ACTIVITY:
Word for word, please restate the lines from the beginning of the data through the line in which "Wire2Air Customer Service Portal (142, 113)" appears.
*** AVAILABLE RECORDS
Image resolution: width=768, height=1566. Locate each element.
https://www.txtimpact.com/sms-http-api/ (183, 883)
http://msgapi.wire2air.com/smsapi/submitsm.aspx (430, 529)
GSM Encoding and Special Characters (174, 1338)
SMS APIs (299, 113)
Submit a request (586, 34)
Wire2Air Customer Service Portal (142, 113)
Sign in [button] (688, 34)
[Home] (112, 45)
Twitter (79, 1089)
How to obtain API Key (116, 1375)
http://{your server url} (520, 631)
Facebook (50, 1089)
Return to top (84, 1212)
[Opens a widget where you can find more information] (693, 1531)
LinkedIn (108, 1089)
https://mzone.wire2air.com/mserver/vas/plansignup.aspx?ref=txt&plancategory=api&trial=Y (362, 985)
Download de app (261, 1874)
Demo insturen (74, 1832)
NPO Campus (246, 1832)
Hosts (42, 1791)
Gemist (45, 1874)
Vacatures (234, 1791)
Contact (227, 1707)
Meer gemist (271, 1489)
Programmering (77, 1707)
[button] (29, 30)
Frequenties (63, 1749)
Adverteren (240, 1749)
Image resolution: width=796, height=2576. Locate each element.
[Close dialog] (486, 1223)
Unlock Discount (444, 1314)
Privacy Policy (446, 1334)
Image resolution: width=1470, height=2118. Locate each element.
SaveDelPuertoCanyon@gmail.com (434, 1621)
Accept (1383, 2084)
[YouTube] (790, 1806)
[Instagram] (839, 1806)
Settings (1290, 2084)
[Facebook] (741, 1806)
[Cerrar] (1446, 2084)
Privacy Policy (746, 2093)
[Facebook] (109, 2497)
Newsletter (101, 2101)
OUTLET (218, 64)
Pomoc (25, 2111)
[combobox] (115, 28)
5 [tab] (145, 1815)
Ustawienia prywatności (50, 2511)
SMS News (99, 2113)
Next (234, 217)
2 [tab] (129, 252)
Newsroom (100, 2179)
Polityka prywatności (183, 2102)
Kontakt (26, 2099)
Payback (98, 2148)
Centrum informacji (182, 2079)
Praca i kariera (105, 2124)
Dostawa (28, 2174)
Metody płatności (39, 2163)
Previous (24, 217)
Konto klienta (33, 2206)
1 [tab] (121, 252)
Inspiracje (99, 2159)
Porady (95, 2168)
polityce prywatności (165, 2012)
******
WRITTEN ANSWER:
Image resolution: width=768, height=1566. Locate each element.
https://www.txtimpact.com/sms-http-api/ (183, 883)
http://msgapi.wire2air.com/smsapi/submitsm.aspx (430, 529)
GSM Encoding and Special Characters (174, 1338)
SMS APIs (299, 113)
Submit a request (586, 34)
Wire2Air Customer Service Portal (142, 113)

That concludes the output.